Income cut for oldies
Having become known for being a high-yielding equities market, Australia has made the deepest dividend cuts and deferrals this year, underscoring the arguments in favour of taking a global approach to investing.
This dynamic isn't going to aid consumption or the economic recovery, especially as Aussie bank dividends have now effectively all but dried up.
Plenty of the older retiree set in Australia had become conditioned to enjoying the extremely strong franked dividend streams from Aussie banks during the good times.
However, Westpac initially 'deferred' its dividend for the first half this year, ANZ Bank followed in kind, while National Australia Bank slashed its dividend to just 30 cents per share while simultaneously announcing a $3½ billion capital raising to shore up its equity.
NAB's paradoxical announcement was a careful balancing act which neatly encapsulates the politicised nature of Australia's bank dividends.
Many elderly retirees have deliberately positioned their portfolios to rely on the extraordinarily high dividends from banks, to the extent that dividend imputation was even a potentially election-turning issue in Queensland last year.
The great rebuild
Capital buffers will ultimately need to bolstered over the coming years, and bank dividends will need to remain much lower as balance sheets are rebuilt, while further capital raisings may yet follow (and that's assuming that we don't get a cascade of loan defaults when repayment holidays end).
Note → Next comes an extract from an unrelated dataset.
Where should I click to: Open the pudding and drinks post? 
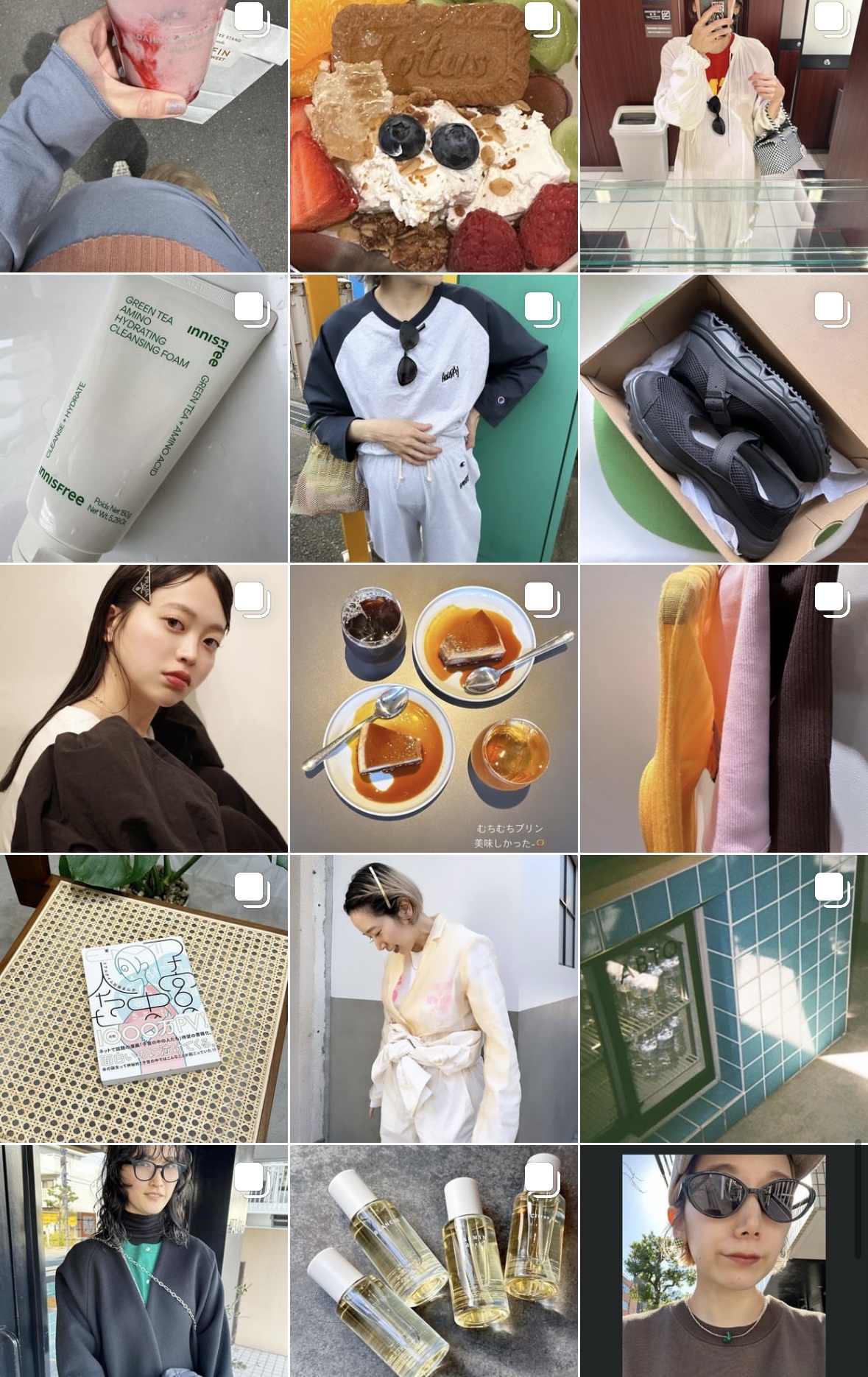point(434,708)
It won't just be the banks facing down these challenges; related headwinds are facing retailers and department stores, construction firms, real estate companies, and other sectors besides.
The outlook for the resources sector may arguably be brighter as the Chinese economy begins to fire up again, and as the bedraggled Brazilian iron ore producers struggle to maintain throughput.
Given that Australia now has the second highest stock ownership rate in the world even outside of its superannuation funds, the dividend drought will unfortunately have a direct knock-on impact to consumption and consumer spending.
Source: ASX
To date Aussie stock indices have only declined by about 15 per cent from where they were at in February, which really isn't all that much given the starting point and the parlous state of large chunks of the economy.
On the other hand, dividends will in many cases be scrapped this year, as reflected in Vanguard's Australian Shares fund (ASX: VAS) declaring a final distribution of just 20.6 cents per unit.
Source: Intelligent Investor
MOAR stimulus needed
There's an awful lot going on in the world right now, but it seems to me as though many have underestimated the sheer scale of the impacts we'll see from the massive cuts to immigration, construction, international students, tourism, and consumption.
Even if these issues prove to be temporary this equates to a cavernous gully which needs to be bridged before we see an unemployment rate anywhere near 5 or 6 per cent again.
There's simply no way stimulus should be snapped off in September - it'll need to continue deep into 2021 in my book - but let's see what the Treasurer has up his sleeve on July 23!